# [Task prompt]
Return, word for word, only the lines of the data below that lie between the line with "Screen dimensions: 440x273" and the line with "697x494 pixels.", those two lines included.
─── Entries provided ───
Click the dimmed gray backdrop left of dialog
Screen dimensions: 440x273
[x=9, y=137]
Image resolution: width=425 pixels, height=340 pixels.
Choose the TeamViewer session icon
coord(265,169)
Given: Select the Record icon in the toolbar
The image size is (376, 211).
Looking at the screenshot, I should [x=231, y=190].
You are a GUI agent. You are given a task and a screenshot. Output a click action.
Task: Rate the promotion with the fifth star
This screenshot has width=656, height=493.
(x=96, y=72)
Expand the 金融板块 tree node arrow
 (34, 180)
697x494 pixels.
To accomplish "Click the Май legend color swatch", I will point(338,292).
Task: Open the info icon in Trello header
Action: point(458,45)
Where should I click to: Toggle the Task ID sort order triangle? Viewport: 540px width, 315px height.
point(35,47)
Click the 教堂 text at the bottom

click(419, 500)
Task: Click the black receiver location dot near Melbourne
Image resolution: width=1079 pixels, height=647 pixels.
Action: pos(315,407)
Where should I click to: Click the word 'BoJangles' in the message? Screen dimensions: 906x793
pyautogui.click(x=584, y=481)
───
─── Entries provided ───
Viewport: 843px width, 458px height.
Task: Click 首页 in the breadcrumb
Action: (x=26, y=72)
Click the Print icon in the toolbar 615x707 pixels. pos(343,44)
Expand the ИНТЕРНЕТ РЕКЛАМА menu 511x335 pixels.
───
─── Entries provided ───
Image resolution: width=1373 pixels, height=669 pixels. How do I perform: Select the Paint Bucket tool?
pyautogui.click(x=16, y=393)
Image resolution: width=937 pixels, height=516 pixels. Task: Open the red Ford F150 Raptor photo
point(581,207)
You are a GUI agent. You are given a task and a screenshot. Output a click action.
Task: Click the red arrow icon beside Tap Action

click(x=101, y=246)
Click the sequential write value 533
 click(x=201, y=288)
───
# [Exercise output]
Screen dimensions: 440x273
[x=9, y=137]
Image resolution: width=425 pixels, height=340 pixels.
Choose the TeamViewer session icon
coord(265,169)
Given: Select the Record icon in the toolbar
The image size is (376, 211).
Looking at the screenshot, I should [x=231, y=190].
You are a GUI agent. You are given a task and a screenshot. Output a click action.
Task: Rate the promotion with the fifth star
This screenshot has width=656, height=493.
(x=96, y=72)
Expand the 金融板块 tree node arrow
 (34, 180)
697x494 pixels.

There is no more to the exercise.